On Wed, Jun 15, 2011 at 10:34:46AM -0500, Paul Johnson wrote:
On Tue, Jun 14, 2011 at 7:57 PM, Kevin Kofler kevin.kofler@chello.at wrote:
Kevin Kofler wrote:
In this case, the most obvious candidates would probably be FreePascal/Lazarus and GPC, but porting to a completely different, more commonly used language (I'd suggest C++) might also be worth considering for upstream (depending on how hard it is to port to a Free Pascal compiler).
Actually, maybe this can help: http://cp-dev.sourceforge.net/ (but it's 32- bit-x86-only and it might not be complete enough to build OpenBUGS yet, plus I still wonder why the .obc source files contain that binary metadata in addition to the Pascal-like code).
Kevin Kofler
Thanks for the link.

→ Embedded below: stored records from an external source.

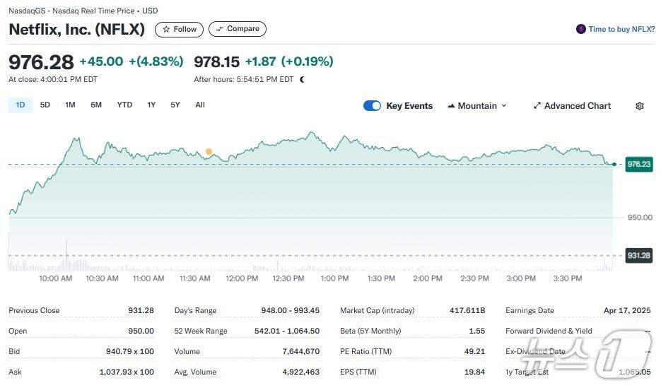Show the All time range
The height and width of the screenshot is (388, 661).
pos(200,105)
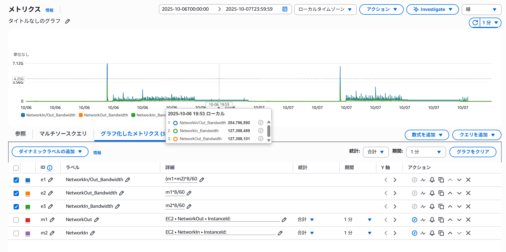Viewport: 506px width, 252px height.
Task: Remove the e3 NetworkIn_Bandwidth row
Action: [468, 206]
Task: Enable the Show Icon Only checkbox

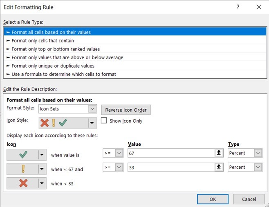Action: coord(104,121)

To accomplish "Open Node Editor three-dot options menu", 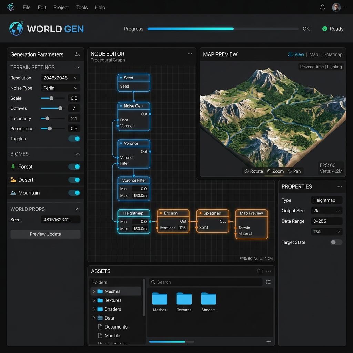I will [x=190, y=54].
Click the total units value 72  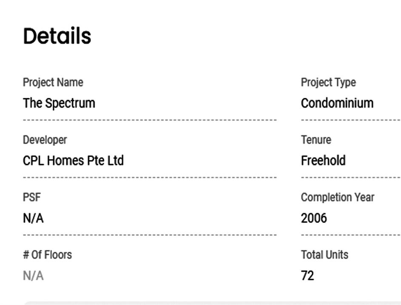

I did not know about that project yet, but it does point over to the OpenBUGS site.
I agree with you it is a bit weird that the BUGS source code is wrapped into those binary odc files. The most favorable interpretation I can give this is that it is a form of literate programming, where the code is wrapped into documentation and so forth.
To the ODC haters: I agree, but...
This *is* an open source project, if you have the right editor. I ran the free BlackBox program inside Wine just now. Putting code into ODC files is not conceptually different from wrapping a CPP program into LaTeX source code, or wrapping R code into an Rnw file. The fact that the code is not just a flat ascii file you can read with Emacs does not make it less open.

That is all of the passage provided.